Le problème que posent les banques dites trop grandes pour faire faillite n’est toujours pas résolu, estime le vice-président de la BNS, Jean-Pierre Danthine.

Les grandes banques doivent étoffer d’ici 2019 leur base de capitaux à même d’absorber des pertes à 19% au minimum.

Les grandes banques doivent étoffer d’ici 2019 leur base de capitaux à même d’absorber des pertes à 19% au minimum.

Keystone

En cas de crise majeure, comme par exemple une escalade des difficultés dans la zone euro, UBS ou Credit Suisse nécessiteraient une aide de l’Etat.

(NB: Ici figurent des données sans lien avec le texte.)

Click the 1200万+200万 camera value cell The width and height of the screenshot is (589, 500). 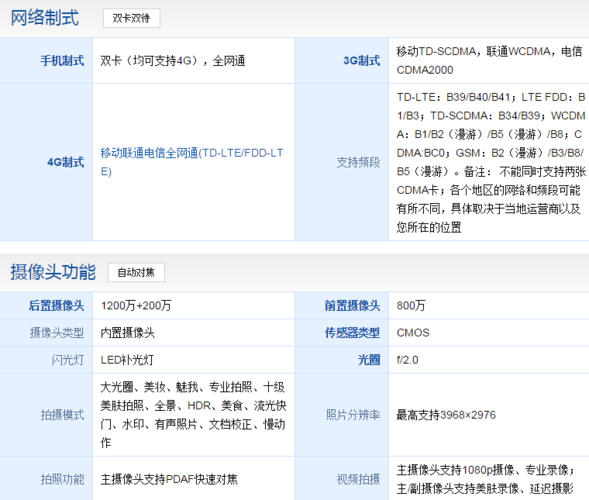[x=193, y=305]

Dans une hypothèse aussi «extrême» mettant en péril la stabilité financière, «nous serions forcés d’intervenir dans l’intérêt du pays», a indiqué Jean-Pierre Danthine dans une interview publiée vendredi dans le magazine alémanique «Finanz und Wirtschaft». Un effondrement incontrôlé des deux grands établissements aurait de graves conséquences pour l’économie suisse.

Alors que quatre années se sont écoulées depuis le sauvetage d’UBS, les grandes banques doivent étoffer d’ici 2019 leur base de capitaux à même d’absorber des pertes à 19% au minimum. «Mais aujourd’hui, il est clair que nous ne sommes pas encore arrivés au but, mais nous nous trouvons dans une phase transitoire», a poursuivi Jean-Pierre Danthine.

Et le vice-président de la Banque nationale suisse (BNS) d’espérer que les banques dépassent le seuil minimal prévu par la loi. Ces dernières doivent tirer les enseignements de la crise de 2008, selon lui.